Germany's Curetis said this week that it has begun an additional, prospective, multicenter clinical trial of its Unyvero P50 Pneumonia test to demonstrate its clinical and health economic value.
The Unyvero P50 Pneumonia assay simultaneously analyzes 39 DNA targets. The cartridge-based test runs on the Unyvero Analyzer, an inexpensive, automated, benchtop, nucleic acid molecular testing platform that combines a proprietary universal sample prep method with endpoint PCR and array-based detection.
Last year the company conducted a clinical trial for Unyvero P50 in support of CE marking, which the company achieved in May 2012 (PCR Insider, 5/17/2013). That evaluation demonstrated 81 percent sensitivity and 99 percent specificity for detecting pneumonia-causing pathogens. Also, at April's European Conference of Clinical Microbiology and Infectious Diseases in Berlin, Curetis presented data from more than 1,000 patient samples demonstrating overall sensitivity of 80.6 percent and specificity of 96 percent.

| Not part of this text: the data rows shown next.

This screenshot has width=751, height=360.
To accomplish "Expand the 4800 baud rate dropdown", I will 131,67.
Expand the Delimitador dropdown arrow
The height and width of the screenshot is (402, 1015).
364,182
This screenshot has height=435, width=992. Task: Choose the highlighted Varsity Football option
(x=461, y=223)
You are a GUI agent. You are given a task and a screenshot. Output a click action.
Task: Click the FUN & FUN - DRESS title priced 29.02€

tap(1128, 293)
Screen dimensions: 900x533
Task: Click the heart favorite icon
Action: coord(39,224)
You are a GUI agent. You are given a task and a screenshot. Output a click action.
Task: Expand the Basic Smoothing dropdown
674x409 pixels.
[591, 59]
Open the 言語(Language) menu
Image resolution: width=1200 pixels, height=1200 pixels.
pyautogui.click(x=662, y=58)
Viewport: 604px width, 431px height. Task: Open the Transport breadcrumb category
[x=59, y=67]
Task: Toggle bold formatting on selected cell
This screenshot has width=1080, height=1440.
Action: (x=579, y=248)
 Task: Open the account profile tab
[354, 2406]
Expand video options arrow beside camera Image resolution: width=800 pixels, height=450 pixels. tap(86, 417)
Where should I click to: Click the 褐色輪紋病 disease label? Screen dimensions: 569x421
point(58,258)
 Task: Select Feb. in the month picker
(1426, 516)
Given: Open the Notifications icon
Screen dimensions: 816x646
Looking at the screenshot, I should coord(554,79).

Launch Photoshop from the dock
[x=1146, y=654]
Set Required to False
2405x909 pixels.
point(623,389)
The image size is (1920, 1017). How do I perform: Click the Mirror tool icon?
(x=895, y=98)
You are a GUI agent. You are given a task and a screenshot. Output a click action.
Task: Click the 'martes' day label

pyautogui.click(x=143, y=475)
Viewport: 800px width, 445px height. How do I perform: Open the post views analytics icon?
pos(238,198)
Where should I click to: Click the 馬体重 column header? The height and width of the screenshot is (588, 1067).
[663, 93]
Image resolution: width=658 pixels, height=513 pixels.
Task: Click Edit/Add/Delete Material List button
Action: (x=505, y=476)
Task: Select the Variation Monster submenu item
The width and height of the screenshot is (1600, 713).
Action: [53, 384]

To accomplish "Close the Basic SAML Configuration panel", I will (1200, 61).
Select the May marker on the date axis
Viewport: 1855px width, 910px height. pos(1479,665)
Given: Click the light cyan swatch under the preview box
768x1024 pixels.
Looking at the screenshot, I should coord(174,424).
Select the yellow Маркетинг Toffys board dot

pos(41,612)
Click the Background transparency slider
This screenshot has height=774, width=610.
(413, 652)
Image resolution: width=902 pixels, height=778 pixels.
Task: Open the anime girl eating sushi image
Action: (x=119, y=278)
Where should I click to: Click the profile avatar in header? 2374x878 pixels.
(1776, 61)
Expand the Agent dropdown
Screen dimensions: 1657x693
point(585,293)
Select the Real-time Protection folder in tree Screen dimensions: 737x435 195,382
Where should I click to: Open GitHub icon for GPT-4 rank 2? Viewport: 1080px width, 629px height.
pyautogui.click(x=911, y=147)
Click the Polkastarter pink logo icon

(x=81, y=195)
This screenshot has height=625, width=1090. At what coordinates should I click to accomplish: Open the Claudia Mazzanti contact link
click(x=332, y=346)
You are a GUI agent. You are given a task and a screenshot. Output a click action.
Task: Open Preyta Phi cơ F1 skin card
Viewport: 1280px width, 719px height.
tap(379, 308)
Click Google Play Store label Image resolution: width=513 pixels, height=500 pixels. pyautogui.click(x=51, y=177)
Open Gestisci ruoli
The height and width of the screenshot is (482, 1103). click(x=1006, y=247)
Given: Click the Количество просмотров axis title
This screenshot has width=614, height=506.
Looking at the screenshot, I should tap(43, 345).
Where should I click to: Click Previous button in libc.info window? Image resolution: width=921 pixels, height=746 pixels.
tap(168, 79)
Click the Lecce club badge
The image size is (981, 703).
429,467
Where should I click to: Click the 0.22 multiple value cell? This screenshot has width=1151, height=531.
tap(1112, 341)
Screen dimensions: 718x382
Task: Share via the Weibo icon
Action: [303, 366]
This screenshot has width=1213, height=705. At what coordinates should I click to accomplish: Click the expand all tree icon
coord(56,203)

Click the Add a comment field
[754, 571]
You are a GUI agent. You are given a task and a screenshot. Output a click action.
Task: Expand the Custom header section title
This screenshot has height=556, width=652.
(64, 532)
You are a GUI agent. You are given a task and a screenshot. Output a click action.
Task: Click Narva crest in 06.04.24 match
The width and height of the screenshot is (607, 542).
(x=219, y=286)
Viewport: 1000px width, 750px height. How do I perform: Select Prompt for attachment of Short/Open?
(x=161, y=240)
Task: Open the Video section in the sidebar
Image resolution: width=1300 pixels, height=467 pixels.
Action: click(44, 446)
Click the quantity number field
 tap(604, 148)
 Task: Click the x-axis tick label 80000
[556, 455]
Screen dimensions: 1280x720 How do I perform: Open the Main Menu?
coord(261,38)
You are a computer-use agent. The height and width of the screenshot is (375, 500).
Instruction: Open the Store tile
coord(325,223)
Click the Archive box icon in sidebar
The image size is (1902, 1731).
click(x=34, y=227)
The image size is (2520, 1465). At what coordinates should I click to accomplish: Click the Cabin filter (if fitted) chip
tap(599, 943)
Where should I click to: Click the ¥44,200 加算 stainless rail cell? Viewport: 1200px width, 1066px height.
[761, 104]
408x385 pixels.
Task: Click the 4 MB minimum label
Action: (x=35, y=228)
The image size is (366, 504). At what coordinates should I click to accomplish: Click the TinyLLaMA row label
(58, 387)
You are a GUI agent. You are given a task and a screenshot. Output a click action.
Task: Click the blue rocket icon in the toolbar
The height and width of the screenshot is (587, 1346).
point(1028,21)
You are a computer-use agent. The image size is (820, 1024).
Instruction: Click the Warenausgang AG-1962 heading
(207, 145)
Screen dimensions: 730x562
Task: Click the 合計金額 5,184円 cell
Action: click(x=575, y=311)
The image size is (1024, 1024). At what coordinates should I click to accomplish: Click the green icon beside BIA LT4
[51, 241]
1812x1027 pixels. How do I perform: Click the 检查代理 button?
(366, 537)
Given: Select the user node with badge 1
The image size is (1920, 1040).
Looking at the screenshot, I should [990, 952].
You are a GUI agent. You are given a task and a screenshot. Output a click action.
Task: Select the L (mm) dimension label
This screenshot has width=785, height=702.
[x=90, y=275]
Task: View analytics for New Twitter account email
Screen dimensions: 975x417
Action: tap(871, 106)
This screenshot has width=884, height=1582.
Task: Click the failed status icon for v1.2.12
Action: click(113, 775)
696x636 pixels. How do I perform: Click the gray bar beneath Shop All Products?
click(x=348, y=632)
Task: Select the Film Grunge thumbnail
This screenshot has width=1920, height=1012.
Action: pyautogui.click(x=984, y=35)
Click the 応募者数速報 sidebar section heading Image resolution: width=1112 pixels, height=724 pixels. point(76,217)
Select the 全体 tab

The new multicenter study aims to establish real-world data on the health economic impact of fast, near-patient molecular testing and subsequent therapy adjustments, Curetis said. It will be conducted in five European centers and will involve several hundred critically ill patients with pneumonia requiring mechanical ventilation.
Participating centers include the University of Göttingen, Hanover Medical School University Clinic, University Hospital of Lausanne, Jena University, and University Hospital Clinic Barcelona.
Curetis said that it expects to have preliminary results from the trial by the end of this year.
Unyvero P50 Pneumonia is Curetis' first CE-marked assay. The company is also developing Unyvero cartridges for additional indications such as bloodstream infections and tuberculosis.